*** Exercise input ***
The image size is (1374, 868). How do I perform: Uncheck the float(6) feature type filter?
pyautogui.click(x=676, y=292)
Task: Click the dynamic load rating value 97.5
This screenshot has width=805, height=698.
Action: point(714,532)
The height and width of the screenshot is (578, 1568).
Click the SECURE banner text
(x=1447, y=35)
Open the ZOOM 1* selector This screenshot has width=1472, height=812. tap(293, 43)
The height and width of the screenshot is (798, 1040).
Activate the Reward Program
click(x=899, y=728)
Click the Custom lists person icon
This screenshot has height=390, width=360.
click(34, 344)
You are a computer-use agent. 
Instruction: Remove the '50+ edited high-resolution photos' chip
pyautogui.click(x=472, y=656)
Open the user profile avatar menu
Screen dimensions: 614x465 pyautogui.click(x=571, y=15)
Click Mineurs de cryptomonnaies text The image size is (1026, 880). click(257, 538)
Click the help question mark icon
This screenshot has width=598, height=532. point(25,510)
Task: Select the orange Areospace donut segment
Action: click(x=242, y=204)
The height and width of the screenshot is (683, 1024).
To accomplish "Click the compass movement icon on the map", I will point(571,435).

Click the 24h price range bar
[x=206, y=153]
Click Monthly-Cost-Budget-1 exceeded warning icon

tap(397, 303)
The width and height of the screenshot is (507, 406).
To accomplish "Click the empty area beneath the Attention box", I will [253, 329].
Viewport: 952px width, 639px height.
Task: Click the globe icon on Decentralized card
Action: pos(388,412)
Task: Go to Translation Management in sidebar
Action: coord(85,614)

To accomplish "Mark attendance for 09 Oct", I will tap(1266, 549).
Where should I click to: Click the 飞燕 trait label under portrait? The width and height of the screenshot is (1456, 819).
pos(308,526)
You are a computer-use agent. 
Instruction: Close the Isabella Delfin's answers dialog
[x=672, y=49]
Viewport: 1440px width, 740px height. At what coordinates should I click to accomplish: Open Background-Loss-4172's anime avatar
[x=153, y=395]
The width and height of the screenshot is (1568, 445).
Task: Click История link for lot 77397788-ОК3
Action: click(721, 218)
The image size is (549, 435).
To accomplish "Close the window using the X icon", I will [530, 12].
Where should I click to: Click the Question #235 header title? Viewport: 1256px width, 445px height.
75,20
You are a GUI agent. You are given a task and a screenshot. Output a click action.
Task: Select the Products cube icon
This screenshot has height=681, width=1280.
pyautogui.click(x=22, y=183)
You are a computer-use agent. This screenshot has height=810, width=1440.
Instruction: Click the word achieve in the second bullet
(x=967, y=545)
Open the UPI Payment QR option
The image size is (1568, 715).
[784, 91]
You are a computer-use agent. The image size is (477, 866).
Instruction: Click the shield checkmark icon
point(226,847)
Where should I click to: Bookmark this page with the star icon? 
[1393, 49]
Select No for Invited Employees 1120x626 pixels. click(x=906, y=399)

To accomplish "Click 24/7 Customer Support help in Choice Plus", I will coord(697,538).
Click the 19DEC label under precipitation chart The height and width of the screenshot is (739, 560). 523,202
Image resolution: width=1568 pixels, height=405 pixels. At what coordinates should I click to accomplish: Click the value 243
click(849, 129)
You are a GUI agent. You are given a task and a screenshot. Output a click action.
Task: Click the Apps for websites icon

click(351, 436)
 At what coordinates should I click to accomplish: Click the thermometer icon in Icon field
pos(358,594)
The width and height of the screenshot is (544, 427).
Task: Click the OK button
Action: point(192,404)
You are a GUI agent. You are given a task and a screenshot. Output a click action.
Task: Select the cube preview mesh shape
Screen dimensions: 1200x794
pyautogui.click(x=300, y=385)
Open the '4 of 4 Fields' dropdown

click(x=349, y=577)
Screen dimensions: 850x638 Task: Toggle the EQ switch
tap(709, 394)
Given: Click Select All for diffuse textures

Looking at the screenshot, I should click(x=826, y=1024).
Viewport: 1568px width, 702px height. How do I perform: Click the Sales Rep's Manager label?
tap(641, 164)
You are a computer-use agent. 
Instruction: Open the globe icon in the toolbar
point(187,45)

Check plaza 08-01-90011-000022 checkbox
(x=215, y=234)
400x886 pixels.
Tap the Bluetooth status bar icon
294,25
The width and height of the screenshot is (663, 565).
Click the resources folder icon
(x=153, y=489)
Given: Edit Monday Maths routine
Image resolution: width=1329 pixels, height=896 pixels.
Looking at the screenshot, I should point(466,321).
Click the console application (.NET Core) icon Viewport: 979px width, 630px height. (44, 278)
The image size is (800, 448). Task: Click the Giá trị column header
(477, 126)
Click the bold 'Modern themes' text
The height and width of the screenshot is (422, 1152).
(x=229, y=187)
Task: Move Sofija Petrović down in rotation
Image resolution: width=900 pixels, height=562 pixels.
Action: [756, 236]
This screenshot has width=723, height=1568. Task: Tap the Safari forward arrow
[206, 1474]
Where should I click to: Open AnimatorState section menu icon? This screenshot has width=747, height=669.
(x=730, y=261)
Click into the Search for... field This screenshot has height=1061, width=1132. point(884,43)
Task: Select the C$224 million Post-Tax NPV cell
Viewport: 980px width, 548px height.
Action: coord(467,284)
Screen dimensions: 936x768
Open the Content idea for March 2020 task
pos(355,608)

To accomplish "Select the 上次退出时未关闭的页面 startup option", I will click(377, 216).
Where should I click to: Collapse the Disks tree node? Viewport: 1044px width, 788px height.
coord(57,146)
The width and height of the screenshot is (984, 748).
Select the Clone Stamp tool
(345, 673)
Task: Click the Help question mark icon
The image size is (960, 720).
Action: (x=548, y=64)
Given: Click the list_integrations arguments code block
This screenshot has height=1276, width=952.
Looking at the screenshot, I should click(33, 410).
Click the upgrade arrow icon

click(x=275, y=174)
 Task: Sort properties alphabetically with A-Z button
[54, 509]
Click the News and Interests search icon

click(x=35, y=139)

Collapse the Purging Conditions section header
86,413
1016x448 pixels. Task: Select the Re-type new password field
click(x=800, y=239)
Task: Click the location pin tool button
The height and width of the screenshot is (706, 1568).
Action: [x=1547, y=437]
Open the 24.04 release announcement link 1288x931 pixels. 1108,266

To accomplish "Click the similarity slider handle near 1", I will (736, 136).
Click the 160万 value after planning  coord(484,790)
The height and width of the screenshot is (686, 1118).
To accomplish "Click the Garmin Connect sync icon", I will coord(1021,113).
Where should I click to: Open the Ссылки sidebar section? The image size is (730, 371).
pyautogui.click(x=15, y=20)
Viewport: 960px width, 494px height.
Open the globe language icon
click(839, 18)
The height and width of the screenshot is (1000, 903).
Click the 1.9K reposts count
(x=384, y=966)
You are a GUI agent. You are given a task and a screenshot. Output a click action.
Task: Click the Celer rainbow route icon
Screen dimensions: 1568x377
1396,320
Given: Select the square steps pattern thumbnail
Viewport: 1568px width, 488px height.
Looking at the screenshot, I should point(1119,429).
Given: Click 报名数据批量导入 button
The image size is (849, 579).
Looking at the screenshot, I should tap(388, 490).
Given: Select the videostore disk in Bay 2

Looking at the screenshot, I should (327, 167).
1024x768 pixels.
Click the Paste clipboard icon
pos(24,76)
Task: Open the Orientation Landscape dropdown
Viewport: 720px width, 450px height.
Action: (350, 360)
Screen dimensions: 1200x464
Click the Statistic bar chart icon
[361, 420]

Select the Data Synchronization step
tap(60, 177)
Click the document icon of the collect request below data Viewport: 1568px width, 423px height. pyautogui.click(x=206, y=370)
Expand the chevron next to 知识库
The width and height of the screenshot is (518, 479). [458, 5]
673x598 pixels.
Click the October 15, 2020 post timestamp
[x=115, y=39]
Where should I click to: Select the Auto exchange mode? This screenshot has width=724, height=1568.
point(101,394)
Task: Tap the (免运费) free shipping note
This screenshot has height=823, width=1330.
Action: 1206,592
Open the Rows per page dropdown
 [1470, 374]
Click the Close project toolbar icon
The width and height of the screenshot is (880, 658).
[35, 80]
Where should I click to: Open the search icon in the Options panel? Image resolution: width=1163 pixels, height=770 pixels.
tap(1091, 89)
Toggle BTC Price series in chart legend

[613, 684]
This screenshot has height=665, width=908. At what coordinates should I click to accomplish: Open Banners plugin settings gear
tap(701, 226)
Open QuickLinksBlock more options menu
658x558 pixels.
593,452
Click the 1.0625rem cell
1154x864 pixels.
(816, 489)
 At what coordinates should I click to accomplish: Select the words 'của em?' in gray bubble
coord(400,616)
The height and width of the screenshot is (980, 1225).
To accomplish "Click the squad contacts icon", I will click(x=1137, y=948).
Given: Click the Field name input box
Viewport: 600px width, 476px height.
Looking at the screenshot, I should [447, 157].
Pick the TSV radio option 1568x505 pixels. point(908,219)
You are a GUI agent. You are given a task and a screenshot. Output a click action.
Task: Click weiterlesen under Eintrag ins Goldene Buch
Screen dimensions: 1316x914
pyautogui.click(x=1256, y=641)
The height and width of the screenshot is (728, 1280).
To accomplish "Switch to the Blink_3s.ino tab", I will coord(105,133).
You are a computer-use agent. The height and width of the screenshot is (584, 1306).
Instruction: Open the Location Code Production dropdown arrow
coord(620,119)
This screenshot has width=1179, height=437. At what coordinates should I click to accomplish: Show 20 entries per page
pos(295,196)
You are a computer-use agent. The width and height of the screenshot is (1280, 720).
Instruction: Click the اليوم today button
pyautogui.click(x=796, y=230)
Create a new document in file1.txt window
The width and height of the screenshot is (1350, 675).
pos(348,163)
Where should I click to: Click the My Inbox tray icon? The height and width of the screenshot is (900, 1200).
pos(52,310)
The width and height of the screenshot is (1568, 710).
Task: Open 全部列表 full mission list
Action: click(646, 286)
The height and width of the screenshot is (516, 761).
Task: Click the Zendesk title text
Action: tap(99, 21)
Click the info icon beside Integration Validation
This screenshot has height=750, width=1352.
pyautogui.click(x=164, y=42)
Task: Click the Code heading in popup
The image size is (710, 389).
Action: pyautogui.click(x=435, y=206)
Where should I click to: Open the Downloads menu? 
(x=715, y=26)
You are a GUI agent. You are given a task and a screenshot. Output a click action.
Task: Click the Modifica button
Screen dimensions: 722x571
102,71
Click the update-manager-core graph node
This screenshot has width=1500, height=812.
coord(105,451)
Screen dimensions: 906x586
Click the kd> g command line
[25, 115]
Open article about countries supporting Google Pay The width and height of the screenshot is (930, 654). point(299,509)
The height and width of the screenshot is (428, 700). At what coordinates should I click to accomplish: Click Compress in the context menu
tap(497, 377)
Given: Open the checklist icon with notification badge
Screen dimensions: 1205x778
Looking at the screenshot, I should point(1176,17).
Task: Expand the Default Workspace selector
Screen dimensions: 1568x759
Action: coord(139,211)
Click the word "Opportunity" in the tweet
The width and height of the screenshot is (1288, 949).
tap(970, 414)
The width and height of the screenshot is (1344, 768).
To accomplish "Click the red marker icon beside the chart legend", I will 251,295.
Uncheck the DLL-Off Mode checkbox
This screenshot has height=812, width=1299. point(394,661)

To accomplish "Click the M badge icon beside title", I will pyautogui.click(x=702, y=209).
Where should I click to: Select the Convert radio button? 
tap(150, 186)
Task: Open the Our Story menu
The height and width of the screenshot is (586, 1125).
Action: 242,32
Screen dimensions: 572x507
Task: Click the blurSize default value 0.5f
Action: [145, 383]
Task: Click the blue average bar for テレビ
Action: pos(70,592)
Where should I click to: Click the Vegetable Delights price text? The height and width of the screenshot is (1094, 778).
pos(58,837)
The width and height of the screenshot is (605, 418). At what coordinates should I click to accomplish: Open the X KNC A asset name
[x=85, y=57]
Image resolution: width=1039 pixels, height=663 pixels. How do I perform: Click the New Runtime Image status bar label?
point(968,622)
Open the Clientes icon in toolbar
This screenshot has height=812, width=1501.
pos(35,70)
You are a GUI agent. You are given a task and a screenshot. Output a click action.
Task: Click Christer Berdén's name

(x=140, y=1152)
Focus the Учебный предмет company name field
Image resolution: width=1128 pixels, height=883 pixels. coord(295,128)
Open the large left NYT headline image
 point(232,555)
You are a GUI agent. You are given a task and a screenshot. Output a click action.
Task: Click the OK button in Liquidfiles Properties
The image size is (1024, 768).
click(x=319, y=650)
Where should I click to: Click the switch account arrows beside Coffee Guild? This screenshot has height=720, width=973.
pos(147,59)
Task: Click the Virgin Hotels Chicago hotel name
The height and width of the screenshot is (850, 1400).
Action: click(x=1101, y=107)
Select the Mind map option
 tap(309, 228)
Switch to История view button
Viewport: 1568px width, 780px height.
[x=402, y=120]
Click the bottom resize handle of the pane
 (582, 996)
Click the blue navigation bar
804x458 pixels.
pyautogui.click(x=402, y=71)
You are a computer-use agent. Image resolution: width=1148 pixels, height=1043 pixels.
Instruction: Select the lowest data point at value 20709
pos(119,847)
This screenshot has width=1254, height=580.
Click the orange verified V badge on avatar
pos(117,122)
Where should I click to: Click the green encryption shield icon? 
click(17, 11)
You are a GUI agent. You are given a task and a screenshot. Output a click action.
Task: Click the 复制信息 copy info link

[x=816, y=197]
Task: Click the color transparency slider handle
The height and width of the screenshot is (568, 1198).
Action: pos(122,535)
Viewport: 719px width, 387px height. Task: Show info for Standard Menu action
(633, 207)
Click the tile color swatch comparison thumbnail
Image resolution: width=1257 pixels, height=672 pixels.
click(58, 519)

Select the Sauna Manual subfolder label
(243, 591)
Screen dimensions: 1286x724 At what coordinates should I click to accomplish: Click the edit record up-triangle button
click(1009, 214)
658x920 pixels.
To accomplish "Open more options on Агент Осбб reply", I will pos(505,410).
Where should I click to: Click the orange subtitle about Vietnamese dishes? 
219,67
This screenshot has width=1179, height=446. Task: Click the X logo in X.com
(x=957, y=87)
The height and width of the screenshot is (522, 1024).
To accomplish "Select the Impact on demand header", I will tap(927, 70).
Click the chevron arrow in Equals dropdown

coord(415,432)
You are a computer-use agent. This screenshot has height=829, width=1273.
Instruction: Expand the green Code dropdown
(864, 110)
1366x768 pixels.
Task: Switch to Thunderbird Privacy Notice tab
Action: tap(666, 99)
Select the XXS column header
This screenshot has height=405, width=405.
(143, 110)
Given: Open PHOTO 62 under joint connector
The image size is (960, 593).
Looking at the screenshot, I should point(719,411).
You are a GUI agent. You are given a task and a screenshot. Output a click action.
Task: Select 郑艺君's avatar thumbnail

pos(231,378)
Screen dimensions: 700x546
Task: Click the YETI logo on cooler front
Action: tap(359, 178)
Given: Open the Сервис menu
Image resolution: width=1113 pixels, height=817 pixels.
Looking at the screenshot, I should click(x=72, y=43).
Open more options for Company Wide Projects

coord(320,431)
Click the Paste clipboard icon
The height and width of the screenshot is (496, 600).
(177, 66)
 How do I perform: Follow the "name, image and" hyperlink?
*** End of Exercise input ***
## Problem description
All lines of the records above that carry the word "cube" should be listed.

## Task response
Task: Select the Products cube icon
Task: Select the cube preview mesh shape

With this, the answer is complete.